_Work item_
Every line in the data below from the one containing "Image resolution: width=600" down to the one containing "Screen dimensions: 1412x869", both included, must be retyped exactly; no other line is to appear.
****************************************
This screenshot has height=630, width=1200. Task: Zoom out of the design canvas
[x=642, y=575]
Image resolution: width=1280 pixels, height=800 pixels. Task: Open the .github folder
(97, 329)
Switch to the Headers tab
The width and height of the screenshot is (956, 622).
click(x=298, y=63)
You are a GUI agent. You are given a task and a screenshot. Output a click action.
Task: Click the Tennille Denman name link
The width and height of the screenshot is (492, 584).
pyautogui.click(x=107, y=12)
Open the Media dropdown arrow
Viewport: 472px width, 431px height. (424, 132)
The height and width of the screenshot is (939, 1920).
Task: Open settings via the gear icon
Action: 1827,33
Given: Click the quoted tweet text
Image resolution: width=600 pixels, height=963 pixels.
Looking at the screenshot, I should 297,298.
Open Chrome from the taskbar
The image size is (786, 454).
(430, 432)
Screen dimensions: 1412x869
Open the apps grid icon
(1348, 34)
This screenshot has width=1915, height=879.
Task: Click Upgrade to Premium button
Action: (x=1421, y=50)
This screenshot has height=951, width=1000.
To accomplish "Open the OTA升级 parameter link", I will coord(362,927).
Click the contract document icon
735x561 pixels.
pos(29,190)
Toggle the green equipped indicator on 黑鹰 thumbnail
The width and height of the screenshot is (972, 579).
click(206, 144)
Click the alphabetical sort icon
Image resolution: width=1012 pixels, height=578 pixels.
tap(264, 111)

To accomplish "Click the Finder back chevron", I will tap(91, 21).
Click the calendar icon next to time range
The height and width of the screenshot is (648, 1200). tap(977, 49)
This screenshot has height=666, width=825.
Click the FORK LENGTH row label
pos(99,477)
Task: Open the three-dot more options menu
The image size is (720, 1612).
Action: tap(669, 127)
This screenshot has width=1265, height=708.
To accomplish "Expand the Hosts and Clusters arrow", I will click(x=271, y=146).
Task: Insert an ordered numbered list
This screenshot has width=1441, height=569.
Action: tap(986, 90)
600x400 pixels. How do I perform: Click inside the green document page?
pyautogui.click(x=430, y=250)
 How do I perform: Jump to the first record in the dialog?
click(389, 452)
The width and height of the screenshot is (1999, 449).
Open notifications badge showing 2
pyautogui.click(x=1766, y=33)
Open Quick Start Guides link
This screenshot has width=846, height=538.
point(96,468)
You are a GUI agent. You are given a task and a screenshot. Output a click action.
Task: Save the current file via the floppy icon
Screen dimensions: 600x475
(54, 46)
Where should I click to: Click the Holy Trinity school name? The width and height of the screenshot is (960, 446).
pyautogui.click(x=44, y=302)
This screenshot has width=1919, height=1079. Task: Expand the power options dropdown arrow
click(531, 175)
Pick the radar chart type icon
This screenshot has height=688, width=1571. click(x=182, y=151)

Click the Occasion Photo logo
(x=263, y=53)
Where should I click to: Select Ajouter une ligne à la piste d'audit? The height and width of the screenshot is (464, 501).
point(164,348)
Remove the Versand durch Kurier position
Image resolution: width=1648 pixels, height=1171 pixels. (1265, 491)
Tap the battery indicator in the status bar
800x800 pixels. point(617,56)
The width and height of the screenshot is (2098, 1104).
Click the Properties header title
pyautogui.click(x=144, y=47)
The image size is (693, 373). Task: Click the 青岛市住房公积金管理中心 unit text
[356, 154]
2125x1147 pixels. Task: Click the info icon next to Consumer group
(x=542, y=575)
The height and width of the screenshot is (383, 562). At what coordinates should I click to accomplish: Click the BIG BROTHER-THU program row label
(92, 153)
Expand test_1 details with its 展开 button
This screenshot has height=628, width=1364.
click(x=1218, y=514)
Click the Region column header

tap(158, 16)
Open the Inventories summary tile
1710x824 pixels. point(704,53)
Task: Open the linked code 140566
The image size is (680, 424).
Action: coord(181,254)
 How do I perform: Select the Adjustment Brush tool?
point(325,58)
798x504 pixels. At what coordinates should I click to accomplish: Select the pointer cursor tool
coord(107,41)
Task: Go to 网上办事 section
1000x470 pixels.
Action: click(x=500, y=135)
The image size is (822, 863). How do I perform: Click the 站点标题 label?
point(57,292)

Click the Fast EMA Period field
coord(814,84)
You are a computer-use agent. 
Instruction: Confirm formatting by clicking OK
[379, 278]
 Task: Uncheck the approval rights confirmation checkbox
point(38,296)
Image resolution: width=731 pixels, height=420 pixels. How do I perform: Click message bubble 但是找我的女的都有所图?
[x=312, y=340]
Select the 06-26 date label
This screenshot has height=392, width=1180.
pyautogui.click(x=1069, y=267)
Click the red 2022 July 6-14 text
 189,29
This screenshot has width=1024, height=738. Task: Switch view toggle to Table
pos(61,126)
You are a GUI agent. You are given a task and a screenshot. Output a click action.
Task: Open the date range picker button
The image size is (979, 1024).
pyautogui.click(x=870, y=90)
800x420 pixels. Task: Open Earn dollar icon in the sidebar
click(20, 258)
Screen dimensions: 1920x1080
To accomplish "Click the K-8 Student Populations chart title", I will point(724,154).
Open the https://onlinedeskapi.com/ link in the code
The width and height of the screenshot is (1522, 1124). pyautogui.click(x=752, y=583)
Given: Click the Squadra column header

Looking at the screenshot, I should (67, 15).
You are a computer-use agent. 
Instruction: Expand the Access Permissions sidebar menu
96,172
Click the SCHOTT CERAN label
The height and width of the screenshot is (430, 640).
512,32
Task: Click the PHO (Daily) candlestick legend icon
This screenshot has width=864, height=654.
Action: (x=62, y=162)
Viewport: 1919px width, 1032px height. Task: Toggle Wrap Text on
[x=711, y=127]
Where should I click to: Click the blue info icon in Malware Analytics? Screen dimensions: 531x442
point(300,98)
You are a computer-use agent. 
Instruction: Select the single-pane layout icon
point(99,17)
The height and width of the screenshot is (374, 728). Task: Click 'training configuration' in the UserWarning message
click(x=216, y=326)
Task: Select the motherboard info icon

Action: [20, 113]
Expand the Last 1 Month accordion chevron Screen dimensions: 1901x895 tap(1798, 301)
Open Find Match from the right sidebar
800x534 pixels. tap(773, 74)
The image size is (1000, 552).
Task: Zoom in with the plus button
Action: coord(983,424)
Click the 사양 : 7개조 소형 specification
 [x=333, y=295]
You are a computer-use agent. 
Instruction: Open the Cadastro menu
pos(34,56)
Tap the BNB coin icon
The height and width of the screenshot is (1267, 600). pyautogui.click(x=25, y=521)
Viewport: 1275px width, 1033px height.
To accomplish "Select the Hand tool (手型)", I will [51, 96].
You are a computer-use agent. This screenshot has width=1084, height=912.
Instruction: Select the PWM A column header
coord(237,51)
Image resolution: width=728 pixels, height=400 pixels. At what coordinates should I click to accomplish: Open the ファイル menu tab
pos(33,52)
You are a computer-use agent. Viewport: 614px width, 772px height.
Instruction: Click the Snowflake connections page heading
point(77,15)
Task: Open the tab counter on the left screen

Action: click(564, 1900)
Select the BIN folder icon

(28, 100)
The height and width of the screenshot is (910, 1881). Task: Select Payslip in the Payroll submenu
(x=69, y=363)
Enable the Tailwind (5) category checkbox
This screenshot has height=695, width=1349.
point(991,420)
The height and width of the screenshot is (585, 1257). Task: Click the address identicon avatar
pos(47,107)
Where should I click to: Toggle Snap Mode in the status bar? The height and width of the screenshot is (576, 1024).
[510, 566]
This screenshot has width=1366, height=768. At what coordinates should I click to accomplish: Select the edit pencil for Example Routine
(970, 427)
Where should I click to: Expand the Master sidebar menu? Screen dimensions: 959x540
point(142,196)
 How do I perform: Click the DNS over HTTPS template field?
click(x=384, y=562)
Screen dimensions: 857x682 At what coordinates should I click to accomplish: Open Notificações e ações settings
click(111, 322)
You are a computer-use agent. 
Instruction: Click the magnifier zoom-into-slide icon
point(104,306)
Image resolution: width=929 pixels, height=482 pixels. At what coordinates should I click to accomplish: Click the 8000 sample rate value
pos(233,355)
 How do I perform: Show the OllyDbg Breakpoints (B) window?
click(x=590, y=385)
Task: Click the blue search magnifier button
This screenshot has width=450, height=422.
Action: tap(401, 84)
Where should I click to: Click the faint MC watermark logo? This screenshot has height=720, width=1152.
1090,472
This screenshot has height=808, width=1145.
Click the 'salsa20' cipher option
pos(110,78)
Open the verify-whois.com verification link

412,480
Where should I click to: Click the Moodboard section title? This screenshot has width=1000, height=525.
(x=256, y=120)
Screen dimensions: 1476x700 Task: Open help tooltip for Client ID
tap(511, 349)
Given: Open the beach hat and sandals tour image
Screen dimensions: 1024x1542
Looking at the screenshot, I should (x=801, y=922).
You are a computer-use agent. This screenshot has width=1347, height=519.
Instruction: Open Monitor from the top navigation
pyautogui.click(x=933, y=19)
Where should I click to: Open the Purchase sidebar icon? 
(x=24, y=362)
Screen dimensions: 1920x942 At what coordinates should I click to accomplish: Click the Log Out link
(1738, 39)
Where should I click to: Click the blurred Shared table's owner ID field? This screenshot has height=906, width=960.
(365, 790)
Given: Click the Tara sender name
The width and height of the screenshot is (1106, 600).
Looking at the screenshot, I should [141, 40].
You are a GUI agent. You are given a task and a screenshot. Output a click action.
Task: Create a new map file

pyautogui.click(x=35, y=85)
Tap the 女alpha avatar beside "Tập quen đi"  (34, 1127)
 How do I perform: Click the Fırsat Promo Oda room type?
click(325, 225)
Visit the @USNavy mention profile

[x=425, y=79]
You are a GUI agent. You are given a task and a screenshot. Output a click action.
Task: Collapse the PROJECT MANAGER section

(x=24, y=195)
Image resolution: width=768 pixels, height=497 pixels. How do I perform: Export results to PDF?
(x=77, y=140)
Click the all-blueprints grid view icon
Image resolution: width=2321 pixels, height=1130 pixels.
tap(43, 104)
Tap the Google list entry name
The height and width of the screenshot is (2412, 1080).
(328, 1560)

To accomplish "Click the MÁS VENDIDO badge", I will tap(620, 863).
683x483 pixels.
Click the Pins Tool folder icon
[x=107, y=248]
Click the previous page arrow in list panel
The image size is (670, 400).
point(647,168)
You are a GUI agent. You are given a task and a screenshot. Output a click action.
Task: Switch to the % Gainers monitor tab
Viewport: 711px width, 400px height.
****************************************
_Task answer_
Image resolution: width=600 pixels, height=963 pixels.
Looking at the screenshot, I should 297,298.
Open Chrome from the taskbar
The image size is (786, 454).
(430, 432)
Screen dimensions: 1412x869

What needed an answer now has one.